Ouagadougou : la mosquée sunnite majeure fermée à l’approche de la Tabaski

Depuis le jeudi 29 mai, la grande mosquée sunnite de Ouagadougou, l’un des principaux lieux de prière de la capitale burkinabè, est entièrement encerclée par les forces de l’ordre. Les autorités de la transition, dirigées par le capitaine Ibrahim Traoré, ont ordonné sa fermeture immédiate et indéfinie, invoquant des risques pour la stabilité publique. Les accès à l’édifice sont désormais strictement contrôlés, interdisant tout rassemblement aux alentours du lieu de culte.

Cette décision survient dans un contexte hautement sensible, à la veille de la fête musulmane de Tabaski, équivalent local de l’Aïd al-Adha. La veille, plusieurs centaines de fidèles s’étaient rassemblés devant la mosquée pour réclamer des informations sur la disparition de leur imam, porté absent depuis plusieurs jours. Cette mobilisation, rare dans un pays où l’expression citoyenne s’est considérablement restreinte depuis le coup d’État de septembre 2022, a accéléré la réaction des autorités.

Une semaine de mobilisation pour un imam disparu

La fermeture de la mosquée n’est pas un acte isolé. Elle s’inscrit dans une semaine de tensions consécutives à la disparition de cet imam, dont les circonstances exactes restent floues. Aucune communication officielle n’a confirmé une éventuelle arrestation ou détention par les services de sécurité. Pourtant, au Burkina Faso, des cas similaires de disparitions forcées ou prolongées de personnalités perçues comme critiques envers le pouvoir se sont multipliés ces derniers mois.

Parmi ces victimes figurent des magistrats, des journalistes, des chefs coutumiers et des militants associatifs, souvent placés en détention préventive ou assignés à résidence sous couvert de la lutte antiterroriste. Les autorités de transition ont élargi les prérogatives des forces armées, justifiant ces mesures par la nécessité de préserver la sécurité nationale face à la menace djihadiste qui frappe plusieurs régions du pays.

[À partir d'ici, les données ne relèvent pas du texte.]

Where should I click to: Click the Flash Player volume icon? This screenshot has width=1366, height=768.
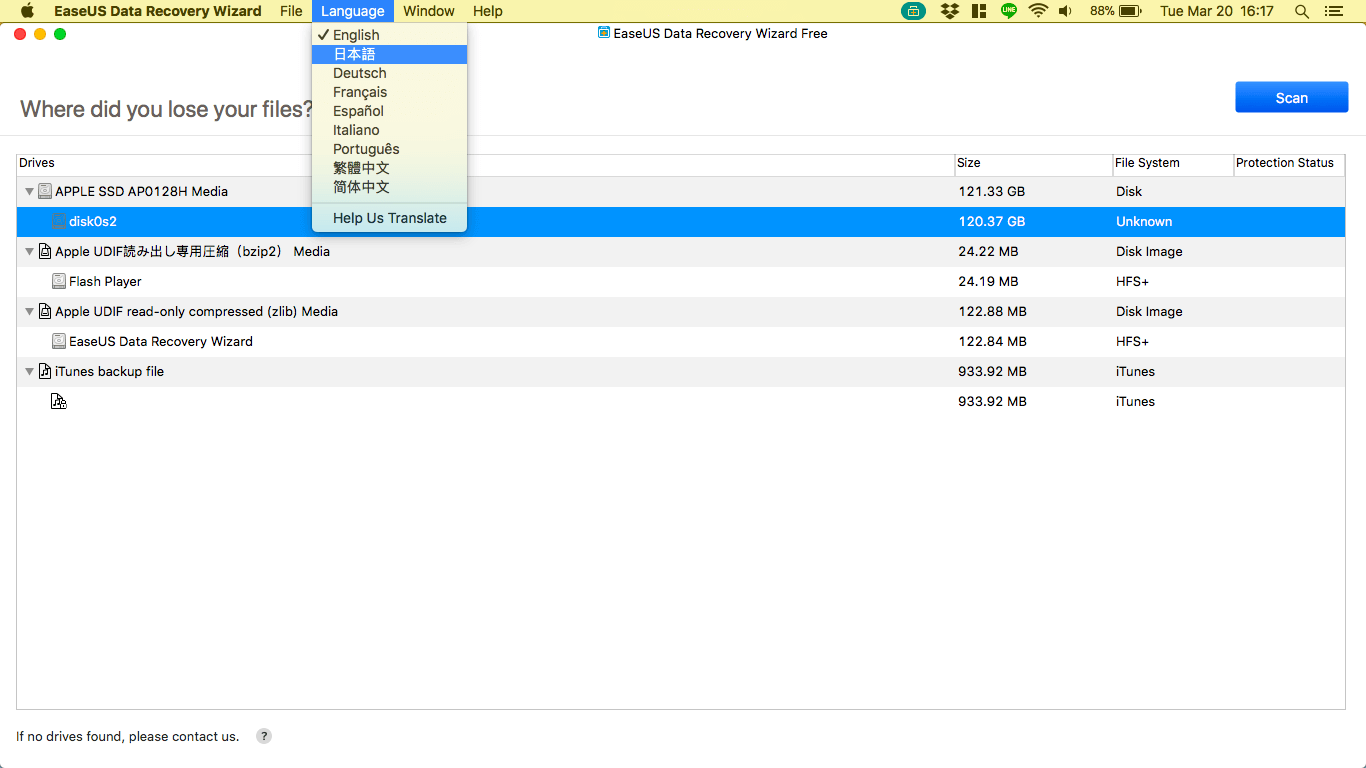[x=59, y=281]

Un message politique fort à un moment clé

Le timing choisi par les autorités interroge. En décidant de fermer un lieu de culte aussi emblématique à quelques heures de la Tabaski, les dirigeants envoient un signal clair à une communauté musulmane influente au Burkina Faso, où l’islam sunnite représente une part majeure de la population. La grande mosquée sunnite de Ouagadougou n’est pas un simple édifice : elle incarne un pilier du courant sunnite burkinabè, structuré autour du Mouvement sunnite, et rassemble des milliers de fidèles lors des grandes prières.

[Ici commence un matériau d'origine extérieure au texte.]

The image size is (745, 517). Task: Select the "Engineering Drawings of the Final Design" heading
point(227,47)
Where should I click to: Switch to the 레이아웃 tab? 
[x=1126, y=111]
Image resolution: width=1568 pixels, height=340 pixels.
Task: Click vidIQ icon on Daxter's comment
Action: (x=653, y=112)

Cette mesure illustre la difficulté du pouvoir militaire à gérer les tensions internes, alors que ses ressources sont massivement orientées vers la lutte contre les groupes armés qui déstabilisent le pays depuis des années. Depuis 2022, la junte a adopté une posture de fermeté face aux contestations, qu’elles proviennent de la société civile, des syndicats ou des partis politiques dissous. Cependant, la fermeture d’une mosquée pour des raisons de sécurité publique reste un événement exceptionnel, susceptible de raviver les débats sur la liberté de culte et les droits fondamentaux.

Un fragile équilibre interconfessionnel en jeu

Longtemps salué comme un exemple de coexistence pacifique entre musulmans, chrétiens et adeptes des religions traditionnelles, le Burkina Faso voit cet équilibre menacé par les tensions actuelles. La violence djihadiste, qui cible régulièrement les lieux de culte des deux principales religions, a déjà fragilisé cette harmonie. La confrontation directe entre le pouvoir central et une communauté religieuse organisée pourrait aggraver les fractures sociales.

Pour les observateurs de la transition burkinabè, les prochains jours seront déterminants. Une réouverture rapide de la mosquée, des éclaircissements sur le sort de l’imam disparu et l’ouverture d’un dialogue avec les responsables sunnites pourraient apaiser les tensions. À l’inverse, un maintien prolongé des forces de sécurité autour du bâtiment risquerait d’exacerber les frustrations au sein d’une communauté jusqu’ici peu active dans l’opposition au régime.